::: EXTRACTED ENTRIES
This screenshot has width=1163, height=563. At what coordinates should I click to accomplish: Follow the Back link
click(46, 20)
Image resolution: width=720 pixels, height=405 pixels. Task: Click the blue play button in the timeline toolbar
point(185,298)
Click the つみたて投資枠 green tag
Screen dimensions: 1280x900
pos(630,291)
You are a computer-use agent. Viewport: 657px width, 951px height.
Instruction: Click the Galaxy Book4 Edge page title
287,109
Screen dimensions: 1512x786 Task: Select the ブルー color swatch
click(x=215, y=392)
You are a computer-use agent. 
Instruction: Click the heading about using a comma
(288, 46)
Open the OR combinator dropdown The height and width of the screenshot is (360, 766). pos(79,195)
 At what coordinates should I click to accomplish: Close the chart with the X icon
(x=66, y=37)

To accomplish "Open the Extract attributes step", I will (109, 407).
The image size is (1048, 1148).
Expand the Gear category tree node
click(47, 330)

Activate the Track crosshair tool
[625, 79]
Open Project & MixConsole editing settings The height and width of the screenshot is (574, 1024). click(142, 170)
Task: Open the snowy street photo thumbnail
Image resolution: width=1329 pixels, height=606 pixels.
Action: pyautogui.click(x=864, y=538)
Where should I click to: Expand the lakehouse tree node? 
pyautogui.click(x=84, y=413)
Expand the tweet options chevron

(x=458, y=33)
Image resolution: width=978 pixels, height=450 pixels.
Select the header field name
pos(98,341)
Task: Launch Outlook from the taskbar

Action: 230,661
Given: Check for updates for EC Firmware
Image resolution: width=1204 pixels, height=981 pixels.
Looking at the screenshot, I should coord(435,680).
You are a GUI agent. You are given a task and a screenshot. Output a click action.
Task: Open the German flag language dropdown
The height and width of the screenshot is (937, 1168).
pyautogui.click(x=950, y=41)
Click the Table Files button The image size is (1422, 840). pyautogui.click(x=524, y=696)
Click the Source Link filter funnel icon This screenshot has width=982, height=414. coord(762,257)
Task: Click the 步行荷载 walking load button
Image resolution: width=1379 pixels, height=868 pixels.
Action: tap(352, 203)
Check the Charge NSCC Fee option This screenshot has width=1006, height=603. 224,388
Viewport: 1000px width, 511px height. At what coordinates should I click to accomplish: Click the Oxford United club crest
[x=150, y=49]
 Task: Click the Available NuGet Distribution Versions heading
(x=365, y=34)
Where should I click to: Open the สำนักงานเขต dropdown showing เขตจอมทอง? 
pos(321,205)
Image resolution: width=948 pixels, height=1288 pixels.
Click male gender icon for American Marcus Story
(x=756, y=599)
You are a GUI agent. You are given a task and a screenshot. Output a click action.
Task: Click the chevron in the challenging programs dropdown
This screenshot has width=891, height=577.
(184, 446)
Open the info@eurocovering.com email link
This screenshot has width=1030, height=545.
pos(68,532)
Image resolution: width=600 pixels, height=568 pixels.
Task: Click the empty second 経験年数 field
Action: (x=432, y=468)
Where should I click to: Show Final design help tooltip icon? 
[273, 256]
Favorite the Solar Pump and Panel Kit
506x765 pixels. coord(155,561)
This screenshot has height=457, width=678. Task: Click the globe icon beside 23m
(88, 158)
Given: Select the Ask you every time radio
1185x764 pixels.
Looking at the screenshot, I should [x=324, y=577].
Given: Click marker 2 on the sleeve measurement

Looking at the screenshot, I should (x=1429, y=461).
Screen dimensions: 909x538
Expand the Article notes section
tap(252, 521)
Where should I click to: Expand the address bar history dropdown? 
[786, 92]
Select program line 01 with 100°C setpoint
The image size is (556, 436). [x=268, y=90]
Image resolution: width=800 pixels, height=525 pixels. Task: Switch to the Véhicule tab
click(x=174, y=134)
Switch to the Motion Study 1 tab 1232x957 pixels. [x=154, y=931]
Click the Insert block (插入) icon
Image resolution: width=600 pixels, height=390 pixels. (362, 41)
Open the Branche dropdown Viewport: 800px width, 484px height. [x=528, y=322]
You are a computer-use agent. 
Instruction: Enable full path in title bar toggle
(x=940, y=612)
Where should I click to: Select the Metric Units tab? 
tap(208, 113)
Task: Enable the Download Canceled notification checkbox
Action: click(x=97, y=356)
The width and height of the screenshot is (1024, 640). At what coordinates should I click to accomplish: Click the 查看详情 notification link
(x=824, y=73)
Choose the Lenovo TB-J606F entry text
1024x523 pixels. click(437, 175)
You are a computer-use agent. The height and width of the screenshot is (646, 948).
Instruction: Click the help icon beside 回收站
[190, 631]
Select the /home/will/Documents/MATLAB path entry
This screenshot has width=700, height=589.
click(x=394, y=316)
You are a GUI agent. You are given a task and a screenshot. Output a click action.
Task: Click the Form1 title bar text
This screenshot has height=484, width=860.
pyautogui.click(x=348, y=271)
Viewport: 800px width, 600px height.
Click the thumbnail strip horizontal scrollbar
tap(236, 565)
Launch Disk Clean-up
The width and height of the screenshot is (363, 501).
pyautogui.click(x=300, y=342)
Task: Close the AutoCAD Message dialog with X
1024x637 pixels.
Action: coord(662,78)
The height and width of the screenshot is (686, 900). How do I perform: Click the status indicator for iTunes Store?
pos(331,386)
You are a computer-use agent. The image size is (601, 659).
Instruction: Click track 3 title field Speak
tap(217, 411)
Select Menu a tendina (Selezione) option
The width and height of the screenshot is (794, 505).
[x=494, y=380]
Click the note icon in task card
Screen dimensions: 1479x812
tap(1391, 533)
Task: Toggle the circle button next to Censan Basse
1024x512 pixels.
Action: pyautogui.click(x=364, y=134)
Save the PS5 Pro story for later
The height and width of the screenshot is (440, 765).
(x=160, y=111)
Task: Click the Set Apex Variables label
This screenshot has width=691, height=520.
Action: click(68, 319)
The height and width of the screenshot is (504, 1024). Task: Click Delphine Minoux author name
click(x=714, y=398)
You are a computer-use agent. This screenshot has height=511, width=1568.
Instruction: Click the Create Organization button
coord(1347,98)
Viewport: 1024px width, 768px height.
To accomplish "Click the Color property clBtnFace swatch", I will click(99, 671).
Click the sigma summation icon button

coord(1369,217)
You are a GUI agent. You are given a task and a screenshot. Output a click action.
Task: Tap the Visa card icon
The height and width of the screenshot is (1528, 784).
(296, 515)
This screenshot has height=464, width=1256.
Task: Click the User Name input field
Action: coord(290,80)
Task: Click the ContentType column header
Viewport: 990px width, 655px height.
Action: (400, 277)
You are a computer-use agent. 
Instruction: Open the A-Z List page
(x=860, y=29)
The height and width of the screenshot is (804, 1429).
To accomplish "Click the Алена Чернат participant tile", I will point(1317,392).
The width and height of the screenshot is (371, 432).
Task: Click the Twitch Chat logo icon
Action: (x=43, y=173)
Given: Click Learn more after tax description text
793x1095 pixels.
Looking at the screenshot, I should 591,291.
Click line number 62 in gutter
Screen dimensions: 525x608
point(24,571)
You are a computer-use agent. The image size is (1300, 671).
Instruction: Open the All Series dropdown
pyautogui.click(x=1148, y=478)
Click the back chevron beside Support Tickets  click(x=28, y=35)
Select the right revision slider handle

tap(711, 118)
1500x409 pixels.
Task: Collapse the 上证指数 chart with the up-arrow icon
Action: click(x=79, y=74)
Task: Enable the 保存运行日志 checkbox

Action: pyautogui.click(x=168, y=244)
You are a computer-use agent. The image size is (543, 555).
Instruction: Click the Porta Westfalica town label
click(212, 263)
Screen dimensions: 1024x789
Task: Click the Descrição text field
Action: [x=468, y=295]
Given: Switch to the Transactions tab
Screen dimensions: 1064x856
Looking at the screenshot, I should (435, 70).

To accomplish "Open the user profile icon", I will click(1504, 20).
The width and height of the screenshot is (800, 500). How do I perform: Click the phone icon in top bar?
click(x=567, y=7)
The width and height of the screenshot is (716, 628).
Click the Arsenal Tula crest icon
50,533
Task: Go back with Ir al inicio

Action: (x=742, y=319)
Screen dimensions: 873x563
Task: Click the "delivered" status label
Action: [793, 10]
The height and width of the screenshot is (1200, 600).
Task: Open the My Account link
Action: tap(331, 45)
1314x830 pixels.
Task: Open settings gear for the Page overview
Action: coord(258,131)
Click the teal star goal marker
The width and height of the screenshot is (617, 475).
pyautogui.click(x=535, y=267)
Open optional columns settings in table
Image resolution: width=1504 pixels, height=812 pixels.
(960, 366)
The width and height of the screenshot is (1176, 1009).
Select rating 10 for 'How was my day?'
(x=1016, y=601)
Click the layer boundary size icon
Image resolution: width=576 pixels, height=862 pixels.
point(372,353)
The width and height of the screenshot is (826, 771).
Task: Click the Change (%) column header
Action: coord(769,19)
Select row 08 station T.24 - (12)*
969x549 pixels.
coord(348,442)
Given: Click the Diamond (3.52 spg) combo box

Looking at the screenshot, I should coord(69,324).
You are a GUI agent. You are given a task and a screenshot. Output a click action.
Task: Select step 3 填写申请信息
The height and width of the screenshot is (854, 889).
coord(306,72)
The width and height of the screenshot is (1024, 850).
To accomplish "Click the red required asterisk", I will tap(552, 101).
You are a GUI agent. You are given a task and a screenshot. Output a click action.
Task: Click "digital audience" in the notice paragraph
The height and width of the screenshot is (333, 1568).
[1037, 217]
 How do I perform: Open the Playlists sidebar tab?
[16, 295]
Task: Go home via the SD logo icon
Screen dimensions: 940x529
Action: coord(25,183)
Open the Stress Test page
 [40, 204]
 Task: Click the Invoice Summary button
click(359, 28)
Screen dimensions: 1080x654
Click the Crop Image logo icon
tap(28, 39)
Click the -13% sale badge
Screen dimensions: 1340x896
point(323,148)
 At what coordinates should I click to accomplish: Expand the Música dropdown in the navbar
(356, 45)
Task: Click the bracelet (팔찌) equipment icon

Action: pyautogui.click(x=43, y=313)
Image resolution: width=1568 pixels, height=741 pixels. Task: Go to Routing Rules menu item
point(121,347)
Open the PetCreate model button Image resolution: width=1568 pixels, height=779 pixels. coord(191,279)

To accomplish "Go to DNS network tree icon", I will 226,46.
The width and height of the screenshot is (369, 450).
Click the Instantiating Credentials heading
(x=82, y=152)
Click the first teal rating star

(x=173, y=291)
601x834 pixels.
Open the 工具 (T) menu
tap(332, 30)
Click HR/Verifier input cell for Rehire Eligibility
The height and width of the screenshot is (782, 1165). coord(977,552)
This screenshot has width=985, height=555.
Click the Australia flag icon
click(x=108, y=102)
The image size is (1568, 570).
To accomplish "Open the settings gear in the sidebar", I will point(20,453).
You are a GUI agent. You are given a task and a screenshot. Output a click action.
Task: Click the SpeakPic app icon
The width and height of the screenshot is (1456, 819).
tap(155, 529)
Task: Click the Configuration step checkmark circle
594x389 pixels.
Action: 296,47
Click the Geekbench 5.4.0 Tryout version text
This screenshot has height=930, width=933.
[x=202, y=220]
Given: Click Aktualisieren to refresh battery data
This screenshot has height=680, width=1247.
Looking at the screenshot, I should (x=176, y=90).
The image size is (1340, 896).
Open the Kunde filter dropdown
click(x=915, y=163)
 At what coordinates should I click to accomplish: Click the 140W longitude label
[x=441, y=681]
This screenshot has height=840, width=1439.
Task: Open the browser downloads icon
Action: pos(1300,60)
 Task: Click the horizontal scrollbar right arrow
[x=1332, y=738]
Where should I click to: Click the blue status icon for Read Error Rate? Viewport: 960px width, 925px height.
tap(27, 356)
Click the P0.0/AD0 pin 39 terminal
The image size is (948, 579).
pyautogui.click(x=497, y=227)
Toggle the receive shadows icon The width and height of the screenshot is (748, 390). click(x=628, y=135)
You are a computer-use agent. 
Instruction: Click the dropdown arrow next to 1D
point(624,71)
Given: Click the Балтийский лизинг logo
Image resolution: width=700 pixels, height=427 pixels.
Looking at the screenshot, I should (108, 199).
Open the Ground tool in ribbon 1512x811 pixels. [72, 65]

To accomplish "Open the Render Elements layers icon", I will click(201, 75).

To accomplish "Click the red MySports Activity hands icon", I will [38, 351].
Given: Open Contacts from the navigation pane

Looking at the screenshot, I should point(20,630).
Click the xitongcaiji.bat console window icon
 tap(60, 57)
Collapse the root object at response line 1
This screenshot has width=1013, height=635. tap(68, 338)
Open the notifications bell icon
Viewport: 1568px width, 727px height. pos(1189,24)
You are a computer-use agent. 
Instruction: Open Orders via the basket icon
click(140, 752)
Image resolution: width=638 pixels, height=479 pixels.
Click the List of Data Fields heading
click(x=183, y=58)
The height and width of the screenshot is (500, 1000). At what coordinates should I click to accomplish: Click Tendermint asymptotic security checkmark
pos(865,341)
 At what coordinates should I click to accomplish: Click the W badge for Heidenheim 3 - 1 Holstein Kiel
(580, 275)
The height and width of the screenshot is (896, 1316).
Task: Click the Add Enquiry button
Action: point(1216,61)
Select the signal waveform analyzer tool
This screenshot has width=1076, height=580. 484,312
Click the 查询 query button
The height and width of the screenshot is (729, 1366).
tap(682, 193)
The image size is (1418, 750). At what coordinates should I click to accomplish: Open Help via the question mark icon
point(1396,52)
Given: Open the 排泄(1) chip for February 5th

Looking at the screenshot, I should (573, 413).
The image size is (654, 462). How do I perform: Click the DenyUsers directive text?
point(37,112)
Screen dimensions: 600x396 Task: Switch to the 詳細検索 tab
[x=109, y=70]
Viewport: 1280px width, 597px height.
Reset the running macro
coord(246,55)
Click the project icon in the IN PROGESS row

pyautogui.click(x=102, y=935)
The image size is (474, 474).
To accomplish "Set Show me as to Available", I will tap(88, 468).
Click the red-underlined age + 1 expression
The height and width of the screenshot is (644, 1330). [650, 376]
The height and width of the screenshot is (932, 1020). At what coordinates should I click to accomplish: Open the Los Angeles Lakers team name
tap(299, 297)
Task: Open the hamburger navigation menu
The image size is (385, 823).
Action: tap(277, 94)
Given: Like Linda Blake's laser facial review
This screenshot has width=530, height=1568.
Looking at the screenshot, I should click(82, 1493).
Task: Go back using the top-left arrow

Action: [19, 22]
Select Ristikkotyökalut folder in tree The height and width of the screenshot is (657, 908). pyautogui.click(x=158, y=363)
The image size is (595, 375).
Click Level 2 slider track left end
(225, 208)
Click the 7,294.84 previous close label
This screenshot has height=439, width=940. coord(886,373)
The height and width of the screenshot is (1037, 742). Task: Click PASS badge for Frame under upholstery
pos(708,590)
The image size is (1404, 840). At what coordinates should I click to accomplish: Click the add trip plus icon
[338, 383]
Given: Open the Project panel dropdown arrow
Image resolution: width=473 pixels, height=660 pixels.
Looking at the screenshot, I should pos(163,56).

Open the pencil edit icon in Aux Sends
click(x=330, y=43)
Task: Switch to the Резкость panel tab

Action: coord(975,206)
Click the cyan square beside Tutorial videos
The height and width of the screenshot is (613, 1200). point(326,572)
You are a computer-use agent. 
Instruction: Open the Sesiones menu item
::::::
● DIRECTIONS FOR THIS TASK
In the data above, which lines lie between the line with "The height and width of the screenshot is (804, 1429)." and the line with "You are a computer-use agent. The image size is (543, 555).", inclusive? Print those lines exactly and nothing else.

● WRITTEN SOLUTION
The height and width of the screenshot is (804, 1429).
To accomplish "Click the Алена Чернат participant tile", I will point(1317,392).
The width and height of the screenshot is (371, 432).
Task: Click the Twitch Chat logo icon
Action: (x=43, y=173)
Given: Click Learn more after tax description text
793x1095 pixels.
Looking at the screenshot, I should 591,291.
Click line number 62 in gutter
Screen dimensions: 525x608
point(24,571)
You are a computer-use agent. The image size is (1300, 671).
Instruction: Open the All Series dropdown
pyautogui.click(x=1148, y=478)
Click the back chevron beside Support Tickets  click(x=28, y=35)
Select the right revision slider handle

tap(711, 118)
1500x409 pixels.
Task: Collapse the 上证指数 chart with the up-arrow icon
Action: click(x=79, y=74)
Task: Enable the 保存运行日志 checkbox

Action: pyautogui.click(x=168, y=244)
You are a computer-use agent. The image size is (543, 555).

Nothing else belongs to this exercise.